◆ 作業指示 1:
映画レビューの中で、作中の登場人物や動物として固有の名前が挙がっているものを、登場順にすべて挙げてください。
◆ 作業指示 2:
映画レビューの内容について、次の問いに答えてください。
(a) 筆者はこの作品をどこで観ましたか。
(b) 筆者はインガ役のチンパンジーにどの賞をあげたいと述べていますか。
(c) 英語がオリジナル音声であることは、何を見れば分かると書かれていますか。
◆ 作業指示 3:
映画レビューのうち、「あの化け物チャイルドは図体は」から「してちょっと泣いてしまった。」までの部分を、両端も含めて一字一句そのまま書き写してください。

____ 掲載本文

昆虫を介して事件の解決に迫る、という斬新な設定。
死骸に集る虫の種類から死亡時期まで正確に読み取る教授すごい。虫すごい。
そして何よりジェニファーの熱い能力。
彼女に一番力を貸しヒントを与えるのがハエやらウジやらの汚い虫なのが好き。
絶対に蝶を添わせることはしないところに並々ならぬこだわりを感じた。
転入先の寄宿学校でのいじめのシーンが結構キツイ。
わりと幼稚ないじめ方だけど、カメラワークといい寄って集って迫られる感じといい本当に嫌な気持ちになる。
そこからの逆転、ハエ集団の襲来がめちゃくちゃかっこいい。「みんな、大好きよ。」の台詞が痺れる。
しかしジェニファー、機転はまあまあ効くけどあまり頭は切れないようで。
変なところでドジったり、明らかに様子のおかしいブラックナーに渡された薬を飲んだり、そこで電話できるわけないじゃんとか…。
その辺のバランスがクセで好き。
死体とウジ塗れのプールにドボンは肥溜めに落ちるのと同じくらい勘弁願いたいところ。
途中までチンパンジーのインガちゃんが犯人かな、いやでも教授は殺さないだろうしあの純粋な瞳で人を殺せるかな、なんてグルグル考えていたらまさかの方向に真実があった。
あの化け物チャイルドは図体は小さくともだいぶいい歳いってると思う。力強いし生命力もなかなか。
以前の住屋である最初の小屋に繋がれていたのか。
造形の気持ち悪さは天下一品。ハエに食われる皮膚の引っ張られ感がたまらない。
最後のしつこすぎる畳みかけがやばすぎて楽しいやらびっくりやらで大変忙しかった。大好き。
鉄板で首が飛ぶって…完全にギャグである。かわいそうなモリスおじちゃん…ご冥福を。
そして唐突なインガちゃんのトドメ刺し。いつからここに。そこの救世主は虫じゃなくてサルなのね。
やっとこさ終わったあとの二人(一人と一匹)のそっと抱擁する姿にはなんだか感動してちょっと泣いてしまった。
ナイフで遊ぶなって教授に言われていたからあの手放し方だったんだなとか、目の前で殺された恨み少しでも晴らせて良かったねとか思って。
インガ役のチンパンジーに助演女優賞あげたい。
偶然だろうけど名前が「因果」なのが面白い。
虫のシーンはどうやって撮ったんだろう。
血液がピンクの絵の具じゃなくてちゃんと赤黒くなっていたことが嬉しかった。
それにしても主人公のみならず出てくる女性が見事に全員美女、美少女でよくここまで集めたなと謎に感心してしまった。
白い服を着たジェニファーとスイスの草原の景色があざといほど似合っている。その汚し方はもう個人の癖っぽい。
なかなか安心できない展開と、好き放題詰め込んだ感満載のポップなタッチが好きで本当に楽しかった。
一部音声がイタリア語吹替に切り替わる謎仕様だったけど、DVD作成時の事情なのかな。
新文芸坐オールナイト上映にて。この作品を劇場で観られて良かった。
英国ArrowVideo/英語音声の不具合
スコアは作品に対して。
レビューは、英国ArrowVideo版DVD・BDの英語音声について。
イタリア映画ではあるが、俳優の口元を見ても分かる通り、英語がオリジナル音声。

________
____ 提供データ

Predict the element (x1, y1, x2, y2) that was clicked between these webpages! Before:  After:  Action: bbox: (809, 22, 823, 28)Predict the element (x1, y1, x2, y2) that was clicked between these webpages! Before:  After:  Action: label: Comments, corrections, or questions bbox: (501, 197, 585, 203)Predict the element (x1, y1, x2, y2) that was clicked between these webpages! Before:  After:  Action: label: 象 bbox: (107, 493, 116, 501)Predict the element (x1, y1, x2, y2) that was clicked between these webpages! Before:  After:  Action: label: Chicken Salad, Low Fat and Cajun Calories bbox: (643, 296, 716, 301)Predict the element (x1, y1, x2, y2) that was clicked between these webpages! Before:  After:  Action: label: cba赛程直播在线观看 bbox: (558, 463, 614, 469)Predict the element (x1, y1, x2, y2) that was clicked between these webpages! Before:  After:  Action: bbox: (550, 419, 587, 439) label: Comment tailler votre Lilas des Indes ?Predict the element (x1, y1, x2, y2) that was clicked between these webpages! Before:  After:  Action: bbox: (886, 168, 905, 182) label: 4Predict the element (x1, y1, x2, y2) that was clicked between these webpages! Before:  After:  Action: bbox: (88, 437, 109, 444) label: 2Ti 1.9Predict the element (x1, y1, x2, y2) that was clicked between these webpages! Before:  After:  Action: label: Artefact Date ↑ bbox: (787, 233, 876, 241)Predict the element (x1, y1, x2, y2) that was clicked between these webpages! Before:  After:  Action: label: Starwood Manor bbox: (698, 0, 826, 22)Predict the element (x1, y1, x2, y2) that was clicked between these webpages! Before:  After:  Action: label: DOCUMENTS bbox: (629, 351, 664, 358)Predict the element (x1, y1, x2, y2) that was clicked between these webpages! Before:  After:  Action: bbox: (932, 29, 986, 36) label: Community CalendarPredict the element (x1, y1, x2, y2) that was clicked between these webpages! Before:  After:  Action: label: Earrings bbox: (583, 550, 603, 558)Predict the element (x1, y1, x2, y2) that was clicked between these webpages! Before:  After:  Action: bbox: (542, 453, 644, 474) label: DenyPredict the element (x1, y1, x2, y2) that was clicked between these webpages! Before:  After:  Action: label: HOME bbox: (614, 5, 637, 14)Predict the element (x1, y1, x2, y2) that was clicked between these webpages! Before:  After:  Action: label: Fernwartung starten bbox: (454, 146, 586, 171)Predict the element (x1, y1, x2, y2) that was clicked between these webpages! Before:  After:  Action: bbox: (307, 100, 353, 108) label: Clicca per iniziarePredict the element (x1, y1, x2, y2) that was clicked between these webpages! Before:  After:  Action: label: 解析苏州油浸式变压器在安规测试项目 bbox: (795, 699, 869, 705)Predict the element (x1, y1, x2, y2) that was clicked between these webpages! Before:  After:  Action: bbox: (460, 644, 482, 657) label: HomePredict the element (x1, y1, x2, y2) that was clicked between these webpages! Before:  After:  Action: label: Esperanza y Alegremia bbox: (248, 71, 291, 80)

________

◆ 解答 1:
ジェニファー、ブラックナー、インガ、モリス

◆ 解答 2:
(a) 新文芸坐のオールナイト上映
(b) 助演女優賞
(c) 俳優の口元

◆ 解答 3:
あの化け物チャイルドは図体は小さくともだいぶいい歳いってると思う。力強いし生命力もなかなか。
以前の住屋である最初の小屋に繋がれていたのか。
造形の気持ち悪さは天下一品。ハエに食われる皮膚の引っ張られ感がたまらない。
最後のしつこすぎる畳みかけがやばすぎて楽しいやらびっくりやらで大変忙しかった。大好き。
鉄板で首が飛ぶって…完全にギャグである。かわいそうなモリスおじちゃん…ご冥福を。
そして唐突なインガちゃんのトドメ刺し。いつからここに。そこの救世主は虫じゃなくてサルなのね。
やっとこさ終わったあとの二人(一人と一匹)のそっと抱擁する姿にはなんだか感動してちょっと泣いてしまった。